Şampiyonlara uzaktan bakmaya alıştık mı?

Filenin Sultanları, büyük beklenti ve taraftar desteğiyle çıktıkları 2022 Uluslar Ligi’nin, Ankara’daki finallerinde dördüncü olarak madalya şansını kullanamadı

2022 Uluslar Ligi’ni yine madalyanın kıyısından döndüğümüz bir performansla bitirdik. Aslında madalyanın kıyısından dönmemizin performansımızla alakalı olmadığını söylemek lazım, zira turnuvanın finalleri Ankara’da düzenleniyor olmasa, ulusal takımın çeyrek finaldeki rakibi sekizinci Tayland değil, ikinci Brezilya olacak ve turnuvaya yüksek ihtimalle 5-8 arasında yer bularak veda edecektik. Bu aslında bizim alıştığımız bir son. Beklentinin yükselmesinin önemli sebeplerinden birisi, grup maçlarının son ikisinde Japonya ve ABD karşısında oynadığımız ikna edici oyunlar ve yükselen bireysel performanslardı. Fakat Tayland ile oynanan çeyrek final sonrası çıkılan İtalya ve Sırbistan maçları tam bir kabus oldu.
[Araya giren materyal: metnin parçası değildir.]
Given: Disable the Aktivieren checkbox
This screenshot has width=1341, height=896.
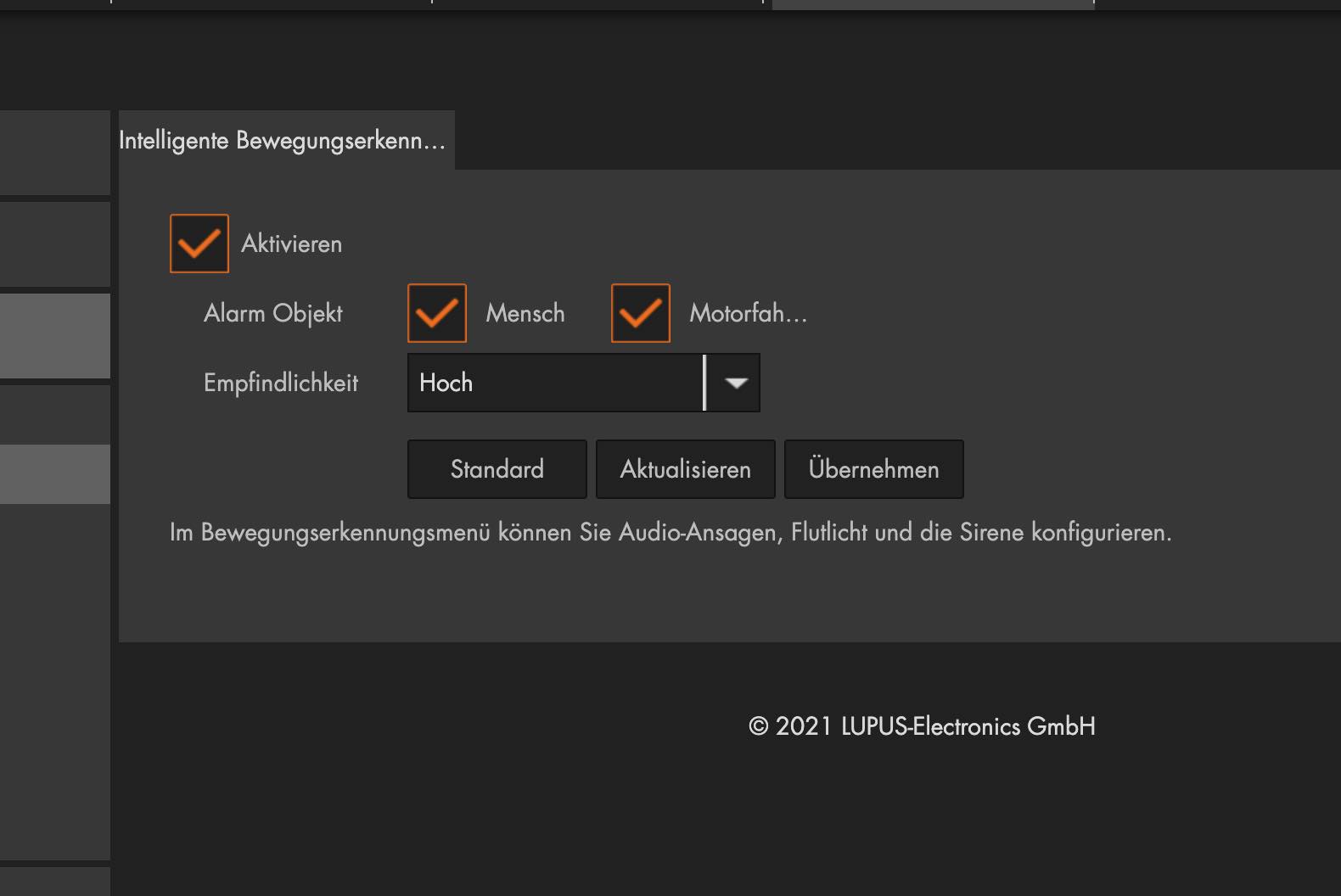Looking at the screenshot, I should coord(199,244).
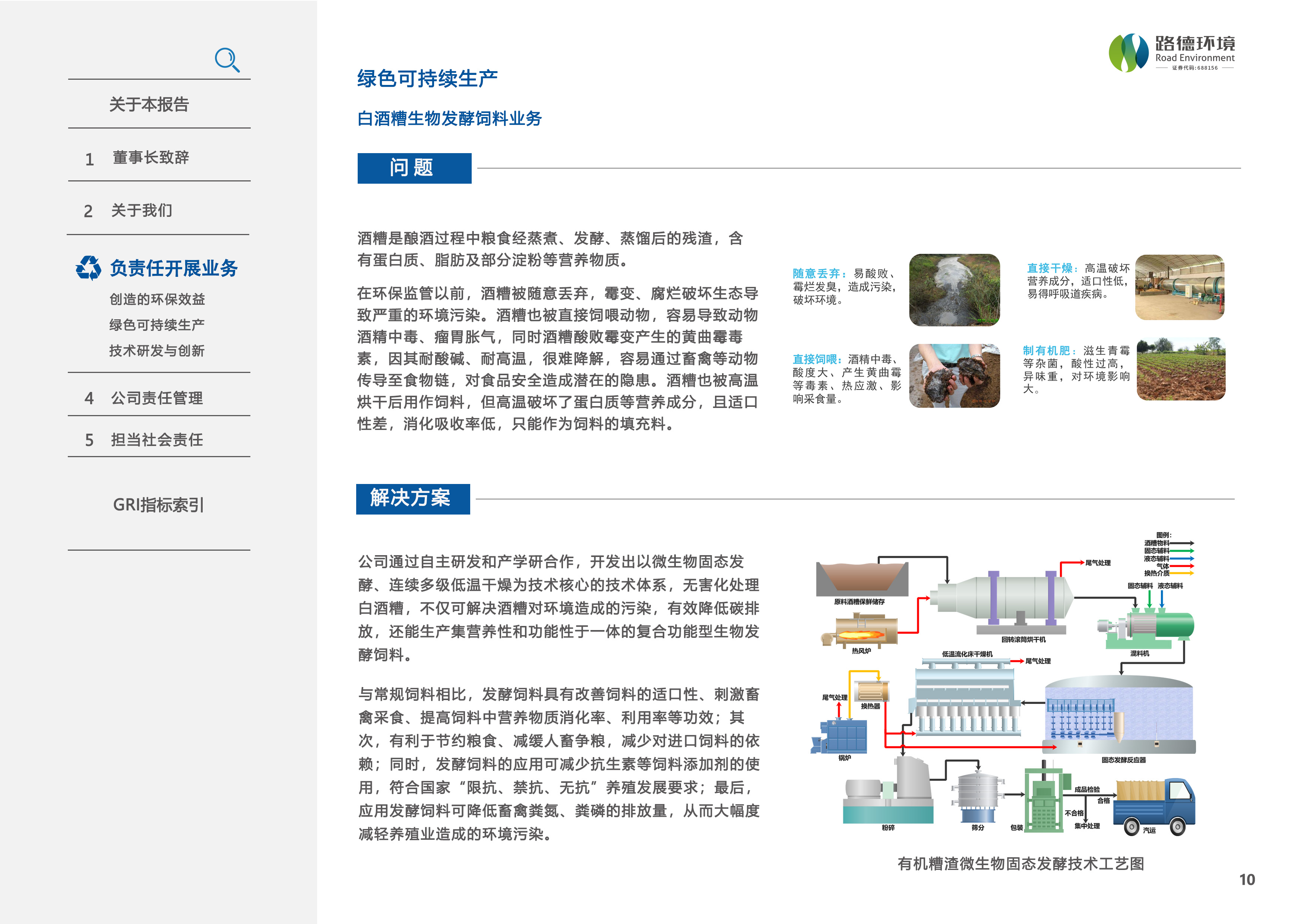Select 绿色可持续生产 sidebar sub-item

click(157, 325)
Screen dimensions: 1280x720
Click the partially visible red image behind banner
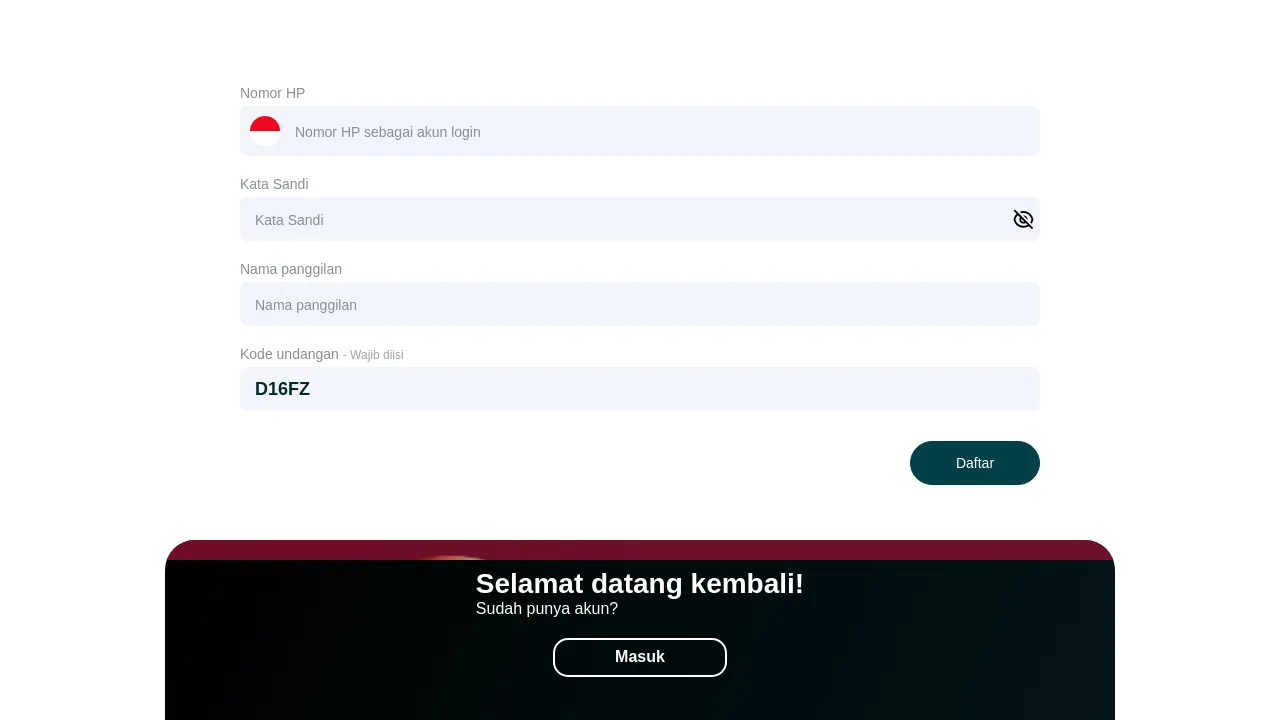point(453,557)
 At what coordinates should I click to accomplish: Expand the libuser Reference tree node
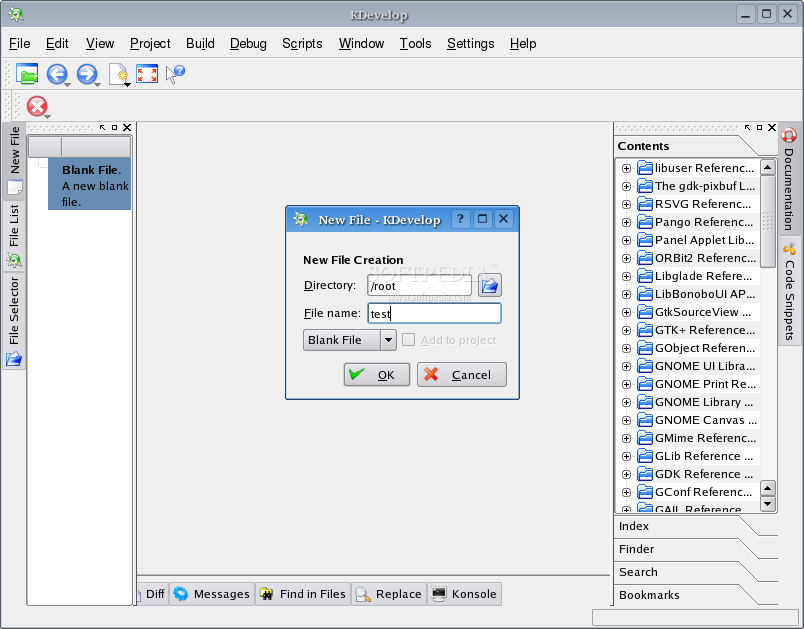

Öyle ki İtalya maçında Eda, Sırbistan maçında Zehra dışında hiçbir oyuncumuz yüzde 50’nin üzerinde bir oranla hücum edememişti. Daha çarpıcı bir istatistik var. Bu 2 maçta, kullandığımız toplam 7 smaçörden aldığımız en yüksek yüzdeli performans Sırbistan maçında sadece 3 hücum kullanan İlkin’in yüzde 33’lük performansıydı. Kalan 6 smaçörün hücum performansından 5’i sıfır ve altındaydı. Kabus gibi bir rakam. Diğer yanda son 2 maçtaki rakiplerimiz İtalya ve Sırbistan’ın, kariyerleri son yıllarda düşüşte olduğu söylenen 2 smaçörü Bosetti ve Busa, düşük yüzdelerle olsalar da 9 ve 12 sayılık katkılar yaptılar.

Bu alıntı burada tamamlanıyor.